2. A process according to claim 1, characterized in that the solids content of the frozen confection is less than 8% by weight.
3. A process according to claim 1 or claim 2, characterized in that the solids content of the frozen confection is less than 0.5% by weight.
4. A process according to claim 3, characterized in that the frozen particles are ice.
5. A process according to any of the preceding claims, characterized in that the quantity of the frozen particles is from 10 to 70% by weight of the frozen confection.
6. A process according to any of the preceding claims, characterized in that the average size of the frozen particles is reduced after they have been combined with the partially frozen mixture.
7. A process according to any of the preceding claims, characterized in that the particles in the frozen confection have an average size of less than 20 mm.
8. A process according to claim 7, characterized in that the frozen particles in the frozen confection have an average size of 1 to 5 mm.
9. A process of compliance with any of the previous claims, characterized in that in step (b) the mixture is aerated, so that the frozen confection has a surplus of at least 20%.
10. A process according to any of the preceding claims, characterized in that the dynamic freezer is a continuous freezer.
11. A process according to any of the preceding claims, characterized in that after step (d) the frozen confection is further frozen at a temperature below -10 ° C.
12. A frozen confection having a total solids content of less than 10%, characterized in that it comprises: frozen particles having a total solids content of less than 1% by weight of the frozen confection and an average size of 0.5 to 20 mm; and ice crystals that have an average size of less than 0.25 mm.

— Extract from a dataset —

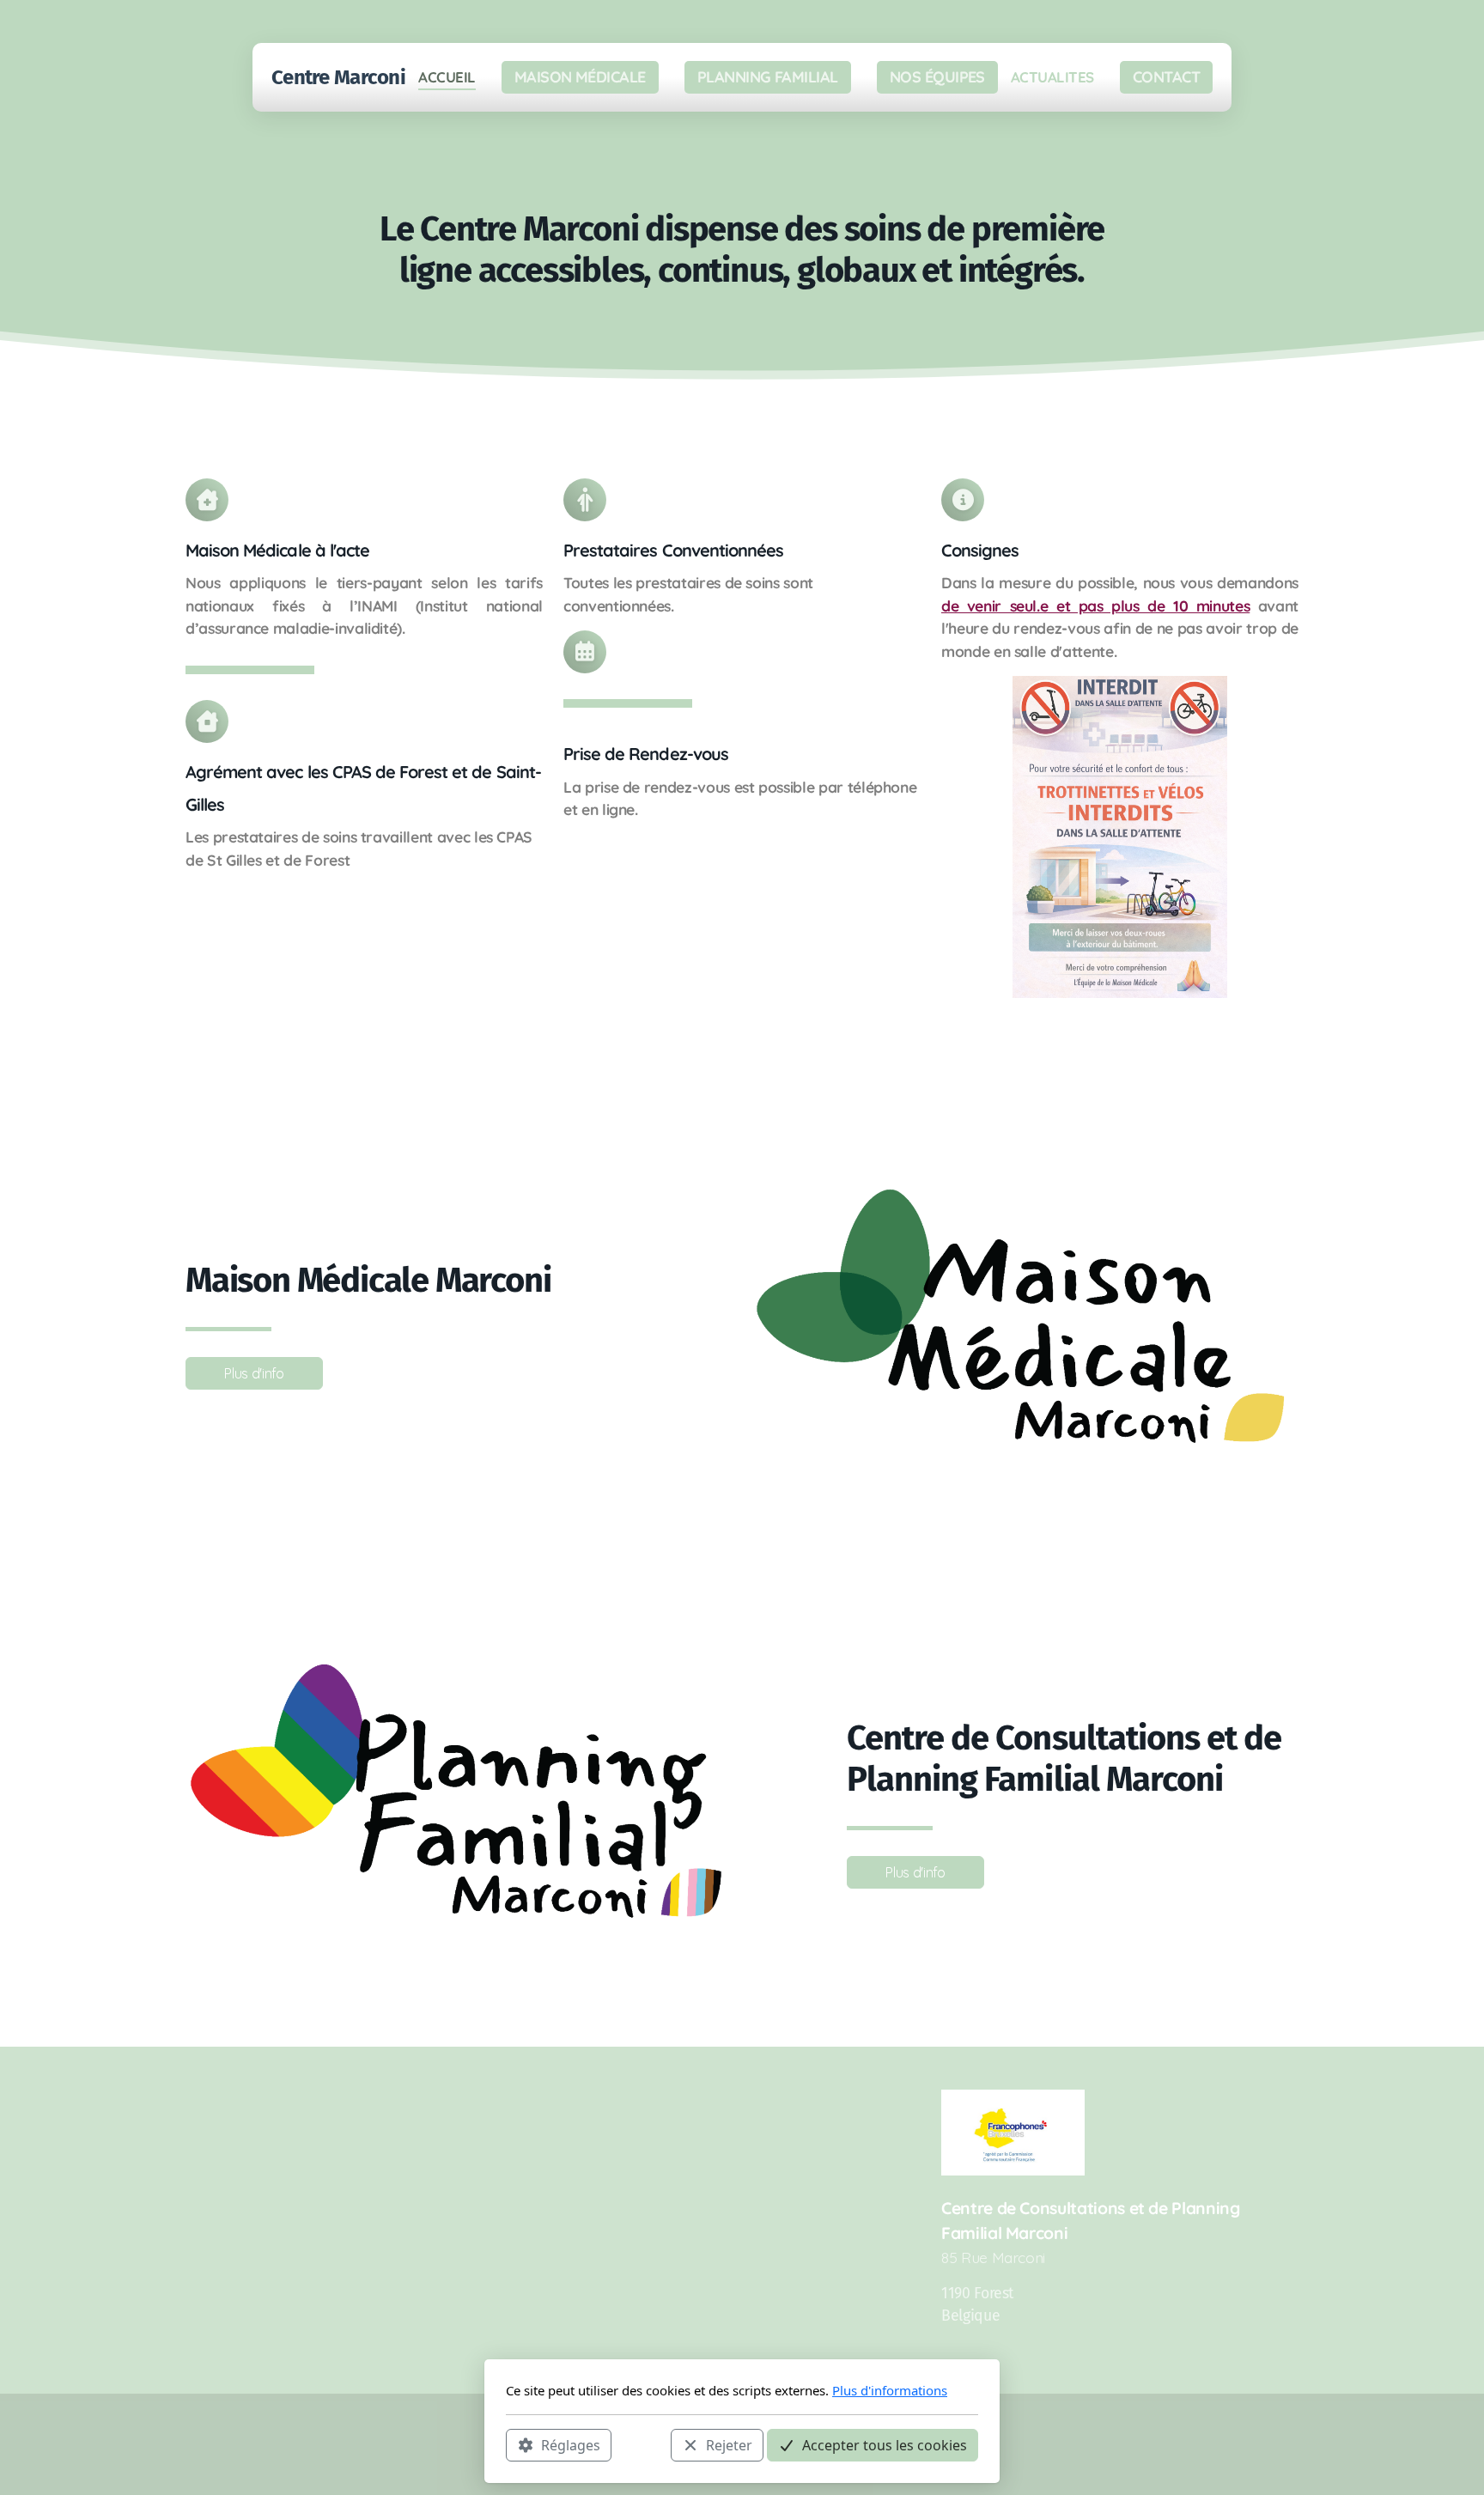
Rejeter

13. A frozen confection according to claim 12, characterized in that it has a total solids content of less than 8% by weight.
14. A frozen confection according to claim 12 or claim 13, characterized in that the frozen particles have an average size of 1 to 5 mm.
15. A frozen confection according to any of claims 12 to 14, characterized because the ice crystals have an average size of less than 0.1 mm.
16. A frozen confection according to any of claims 12 to 15, characterized in that the frozen particles constitute from 10 to 70% by weight of the frozen confection.
17. A frozen confection according to any of claims 12 to 16, characterized in that it has a surplus of at least 20%.
18. A frozen confection according to any of claims 12 to 17, characterized in that the frozen particles are ice.